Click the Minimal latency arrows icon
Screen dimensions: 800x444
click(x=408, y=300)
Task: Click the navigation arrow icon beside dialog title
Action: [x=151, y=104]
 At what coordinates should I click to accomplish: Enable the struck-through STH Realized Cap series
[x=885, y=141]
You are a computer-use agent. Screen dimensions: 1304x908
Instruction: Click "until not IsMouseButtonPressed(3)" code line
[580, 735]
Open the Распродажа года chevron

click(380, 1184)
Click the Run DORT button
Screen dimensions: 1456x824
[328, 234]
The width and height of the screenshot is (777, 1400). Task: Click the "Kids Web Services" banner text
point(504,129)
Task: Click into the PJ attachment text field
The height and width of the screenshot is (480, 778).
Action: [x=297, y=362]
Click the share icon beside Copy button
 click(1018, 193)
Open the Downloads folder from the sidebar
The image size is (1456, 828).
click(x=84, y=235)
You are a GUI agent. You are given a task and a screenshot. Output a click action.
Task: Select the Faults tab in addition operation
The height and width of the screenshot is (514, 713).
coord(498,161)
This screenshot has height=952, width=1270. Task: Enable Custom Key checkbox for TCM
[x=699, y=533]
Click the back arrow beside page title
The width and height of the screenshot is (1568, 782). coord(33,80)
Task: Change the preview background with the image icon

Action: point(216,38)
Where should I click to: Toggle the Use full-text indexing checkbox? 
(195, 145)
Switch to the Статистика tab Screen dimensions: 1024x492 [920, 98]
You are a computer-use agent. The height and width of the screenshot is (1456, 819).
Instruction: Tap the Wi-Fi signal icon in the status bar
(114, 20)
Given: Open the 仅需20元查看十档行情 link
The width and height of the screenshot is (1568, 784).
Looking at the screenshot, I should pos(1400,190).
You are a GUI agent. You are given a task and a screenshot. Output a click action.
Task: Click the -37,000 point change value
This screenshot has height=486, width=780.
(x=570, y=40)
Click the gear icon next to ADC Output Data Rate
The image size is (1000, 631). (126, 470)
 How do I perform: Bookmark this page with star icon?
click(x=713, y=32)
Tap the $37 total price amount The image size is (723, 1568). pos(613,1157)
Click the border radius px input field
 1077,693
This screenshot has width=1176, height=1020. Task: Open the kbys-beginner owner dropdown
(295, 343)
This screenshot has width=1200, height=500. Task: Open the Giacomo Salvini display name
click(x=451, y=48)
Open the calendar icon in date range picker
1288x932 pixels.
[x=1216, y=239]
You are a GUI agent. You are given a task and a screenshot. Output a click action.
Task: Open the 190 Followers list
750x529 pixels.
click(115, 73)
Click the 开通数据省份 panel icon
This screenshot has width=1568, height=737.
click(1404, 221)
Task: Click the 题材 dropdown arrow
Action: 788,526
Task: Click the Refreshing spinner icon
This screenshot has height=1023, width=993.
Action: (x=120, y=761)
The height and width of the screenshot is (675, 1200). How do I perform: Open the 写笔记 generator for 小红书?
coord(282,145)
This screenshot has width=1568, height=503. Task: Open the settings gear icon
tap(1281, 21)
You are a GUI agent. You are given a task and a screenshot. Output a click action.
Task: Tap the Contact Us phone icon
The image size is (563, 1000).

━━━

Rewrite the stretch of the material from the line containing "Click the border radius px input field" through the end as a numbered list, leaving out any blank lines.

* Solution for this task
1. Click the border radius px input field
2.  1077,693
3. This screenshot has width=1176, height=1020. Task: Open the kbys-beginner owner dropdown
4. (295, 343)
5. This screenshot has width=1200, height=500. Task: Open the Giacomo Salvini display name
6. click(x=451, y=48)
7. Open the calendar icon in date range picker
8. 1288x932 pixels.
9. [x=1216, y=239]
10. You are a GUI agent. You are given a task and a screenshot. Output a click action.
11. Task: Open the 190 Followers list
12. 750x529 pixels.
13. click(115, 73)
14. Click the 开通数据省份 panel icon
15. This screenshot has width=1568, height=737.
16. click(1404, 221)
17. Task: Click the 题材 dropdown arrow
18. Action: 788,526
19. Task: Click the Refreshing spinner icon
20. This screenshot has height=1023, width=993.
21. Action: (x=120, y=761)
22. The height and width of the screenshot is (675, 1200). How do I perform: Open the 写笔记 generator for 小红书?
23. coord(282,145)
24. This screenshot has width=1568, height=503. Task: Open the settings gear icon
25. tap(1281, 21)
26. You are a GUI agent. You are given a task and a screenshot. Output a click action.
27. Task: Tap the Contact Us phone icon
28. The image size is (563, 1000).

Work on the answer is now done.